If Immigration Is So Good for the American Economy, Why Don’t Economists Propose Annexing Canada?

By Steve Sailer

04/29/2017

Gregory Cochran asks a good question: If economist proclaim that letting in tens of millions of poorly educated Latinos is Good for the Economy, why don’t they push for merging with Canada so Americans can get the benefit of adding tens of millions of decently educated Canadians?

And yet virtually nobody in America cares about acquiring Canada.

Cochran explains:

Would the original inhabitants gain economically from this merger? Strikes me that this could only happen from economies of scale — since nothing has changed other than a 10% increase in overall size. There might be some diseconomies of scale as well.
And of course most of the economies of scale are available from trade agreements, so almost nobody in America cares about pushing for closer political union with Canada. It’s a non-issue.
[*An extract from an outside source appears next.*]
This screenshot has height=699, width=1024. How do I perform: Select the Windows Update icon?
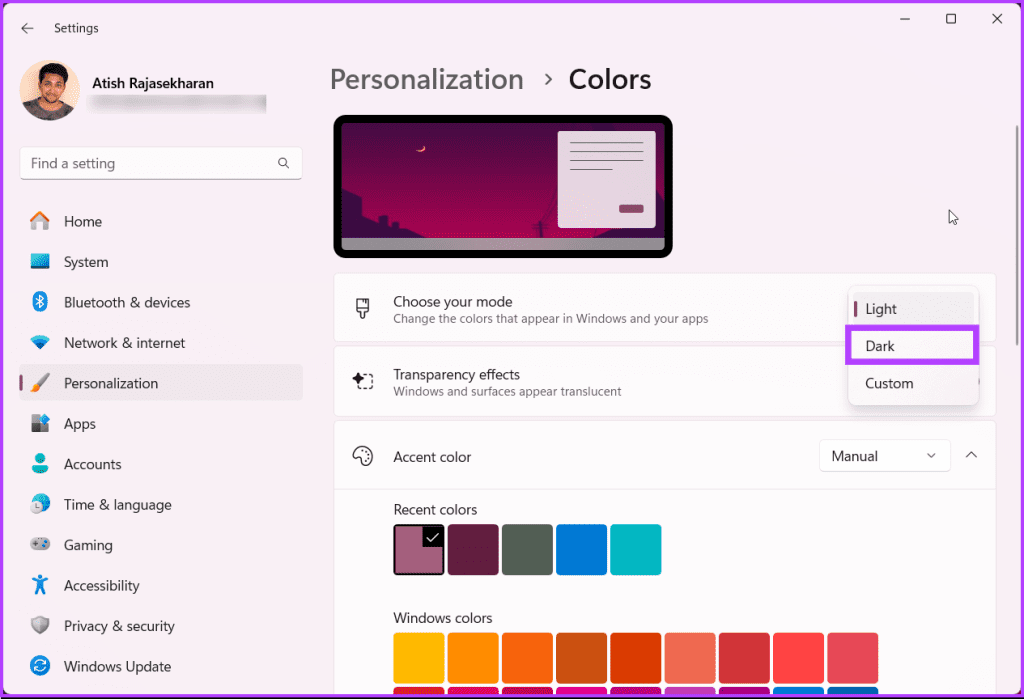(39, 666)
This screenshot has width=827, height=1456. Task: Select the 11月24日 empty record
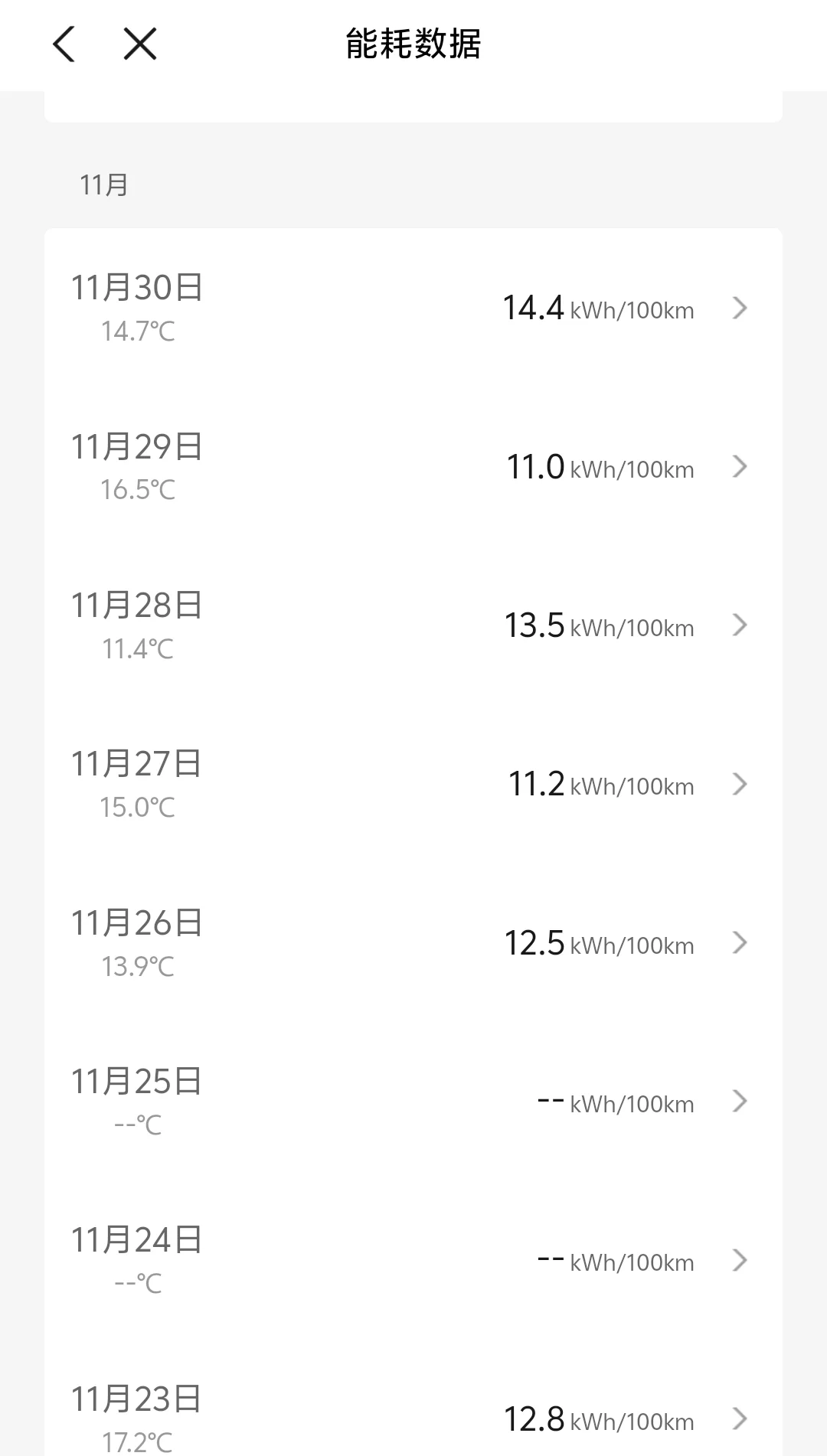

Moreover, American economists would likely shudder at acquiring Canada’s French language problem. Why would you want all that divisiveness?
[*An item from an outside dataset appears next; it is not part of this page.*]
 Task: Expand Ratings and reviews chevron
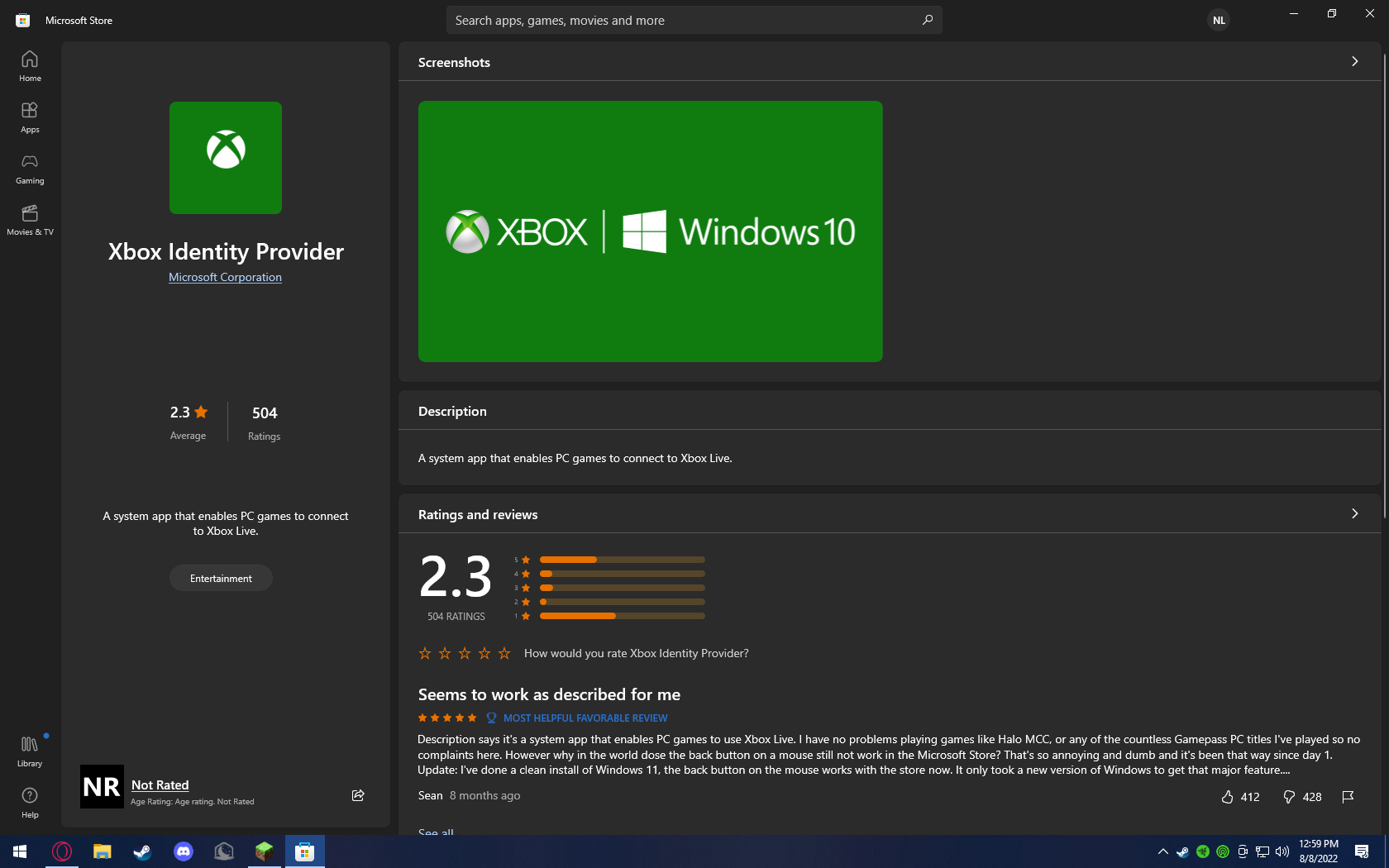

Now, because French Canadiens are white and Christian and non-Hispanic, Americans feel free to say that they sound like a pain in the ass to keep happy. Anglophone Canadians don’t feel free to say that, but that strikes most Americans as a good reason not to tangle with that tar baby.

But of course we Americans don’t feel terribly free to say things about more salient forms of Diversity than the Quebecois.

So why do we want more Diversity?

[Comment at Unz.com]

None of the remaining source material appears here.